▸ Work order:
Give back exactly the lines from the one that holds "Click the NPV5% value 124" through the final line of the data; omit the pictures and add nothing.

Stored data entries
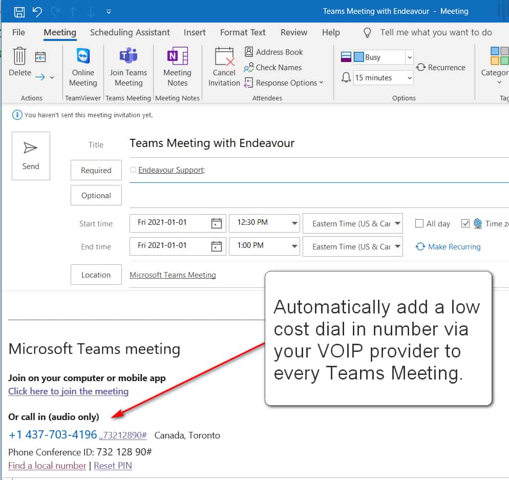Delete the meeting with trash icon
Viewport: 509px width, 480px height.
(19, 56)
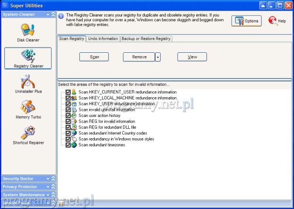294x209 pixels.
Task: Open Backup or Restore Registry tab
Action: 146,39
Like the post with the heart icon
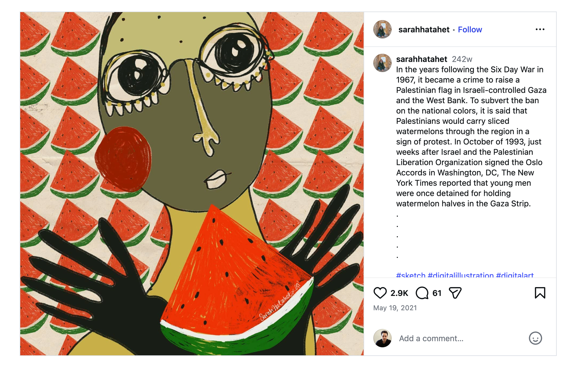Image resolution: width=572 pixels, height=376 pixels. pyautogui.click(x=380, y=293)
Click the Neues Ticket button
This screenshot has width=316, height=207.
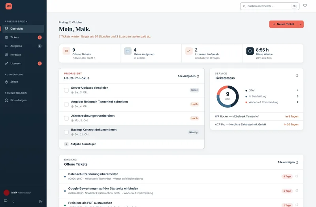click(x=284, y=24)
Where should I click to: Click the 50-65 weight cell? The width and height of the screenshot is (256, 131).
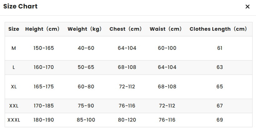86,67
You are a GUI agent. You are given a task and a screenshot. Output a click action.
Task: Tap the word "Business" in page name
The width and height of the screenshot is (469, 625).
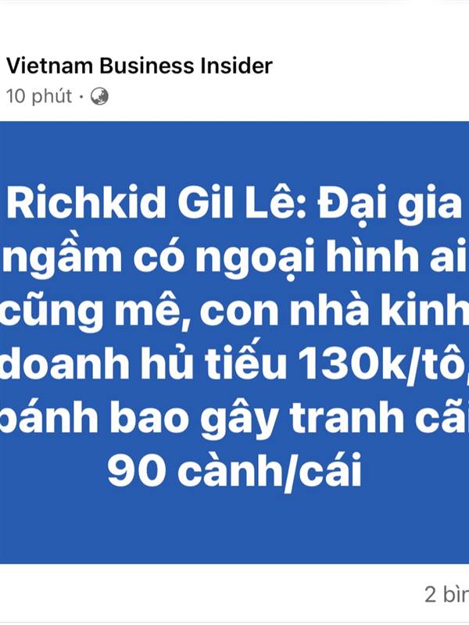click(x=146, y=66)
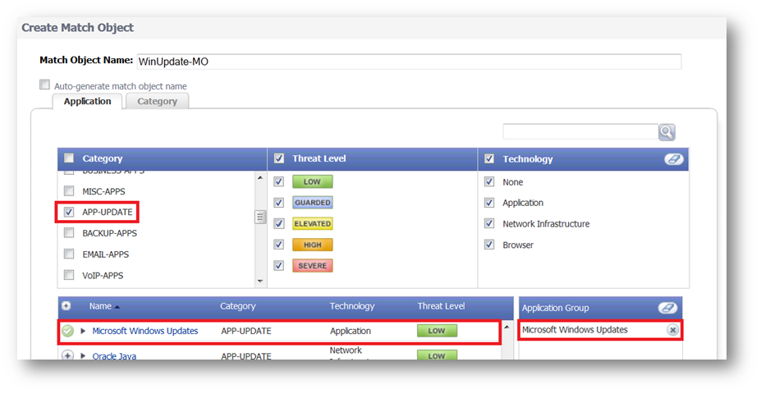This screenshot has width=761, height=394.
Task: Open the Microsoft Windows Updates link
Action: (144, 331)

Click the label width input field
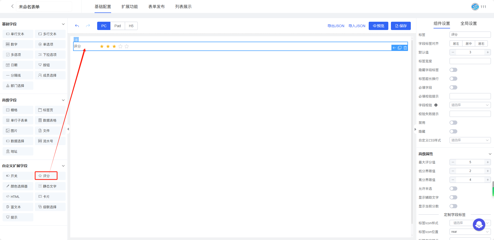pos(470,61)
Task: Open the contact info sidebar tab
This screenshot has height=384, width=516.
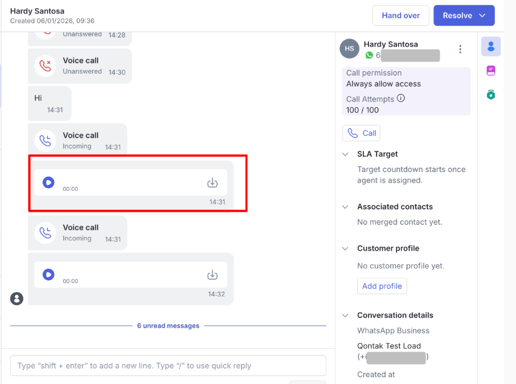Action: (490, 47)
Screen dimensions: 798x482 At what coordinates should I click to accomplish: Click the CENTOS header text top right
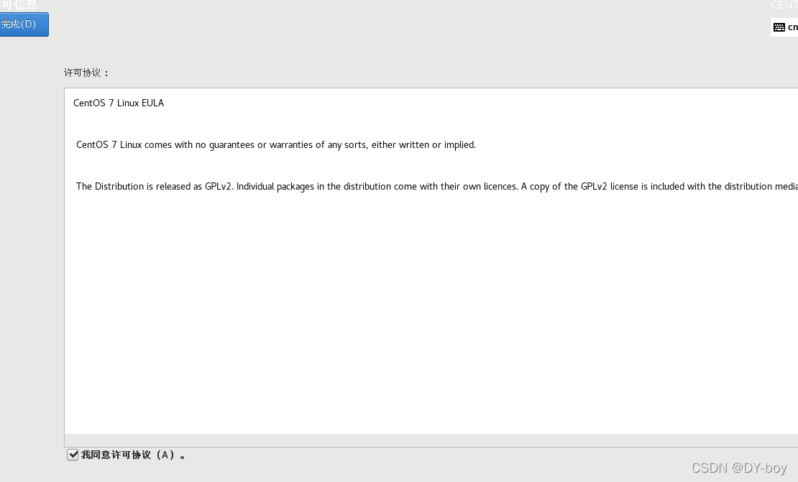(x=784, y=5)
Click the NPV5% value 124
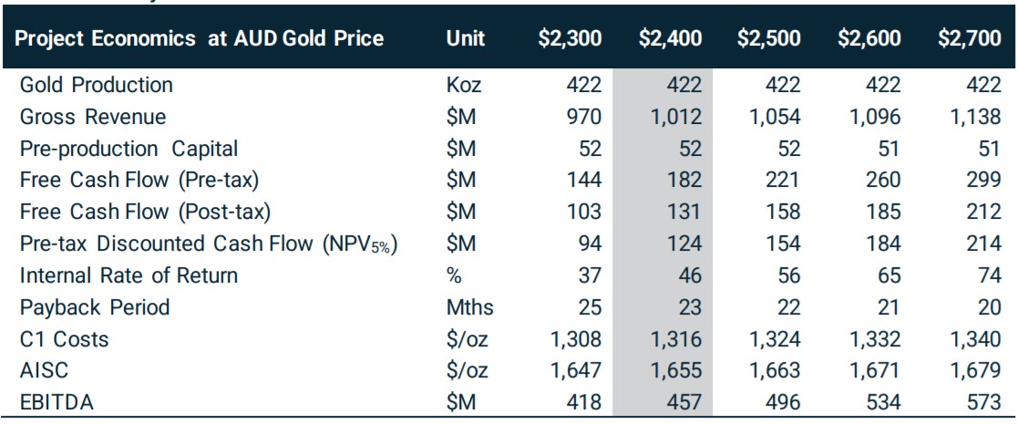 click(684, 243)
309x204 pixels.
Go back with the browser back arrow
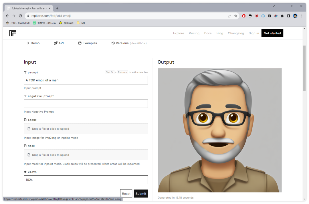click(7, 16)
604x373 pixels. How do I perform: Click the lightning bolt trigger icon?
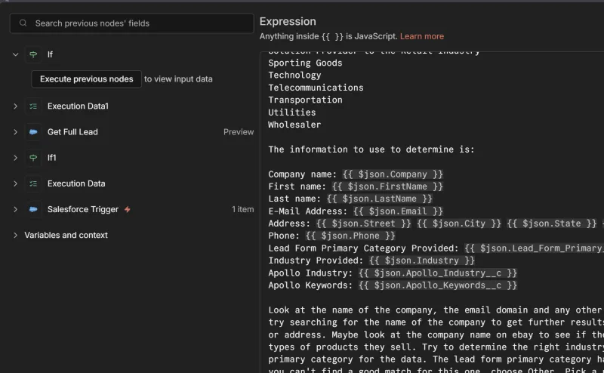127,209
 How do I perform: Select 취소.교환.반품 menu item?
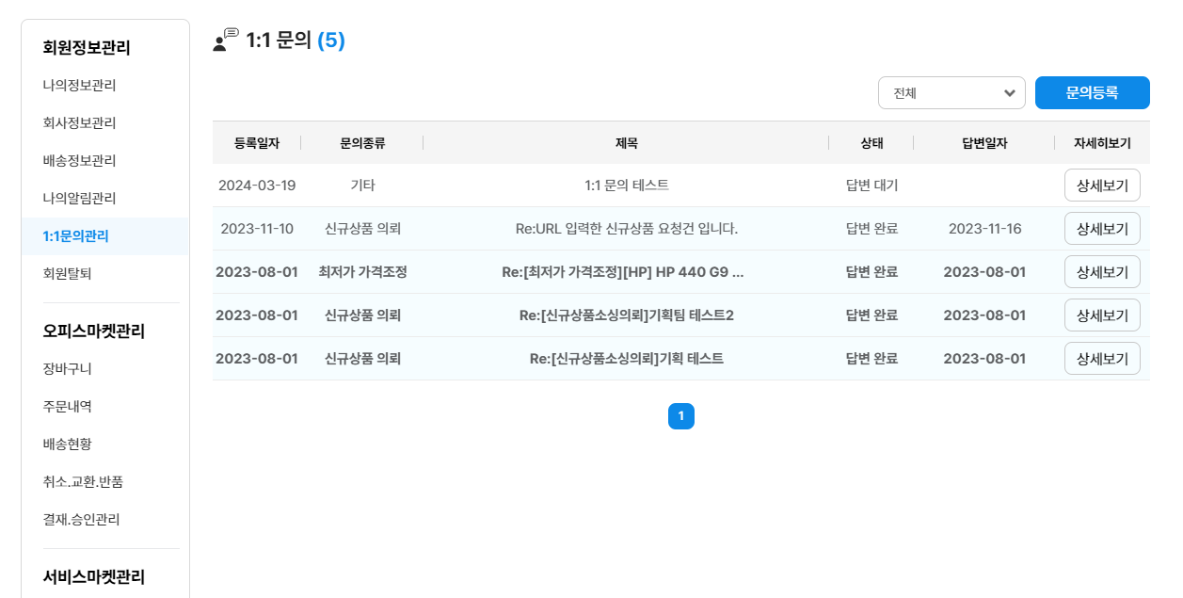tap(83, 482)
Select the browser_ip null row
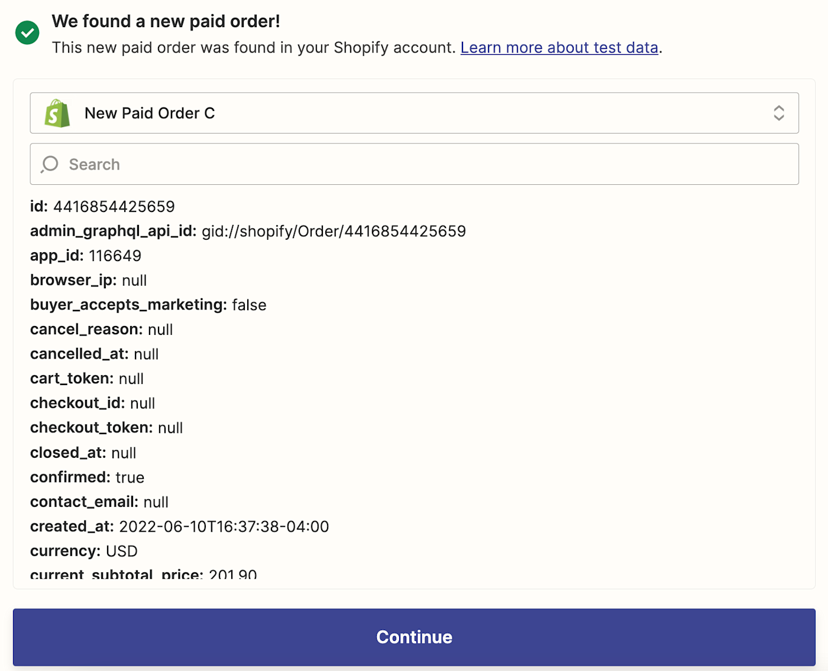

▸ Answer for the task:
Click the NPV5% value 124
 click(684, 243)
309x204 pixels.
Go back with the browser back arrow
click(7, 16)
604x373 pixels. How do I perform: Click the lightning bolt trigger icon?
127,209
 How do I perform: Select 취소.교환.반품 menu item?
tap(83, 482)
Select the browser_ip null row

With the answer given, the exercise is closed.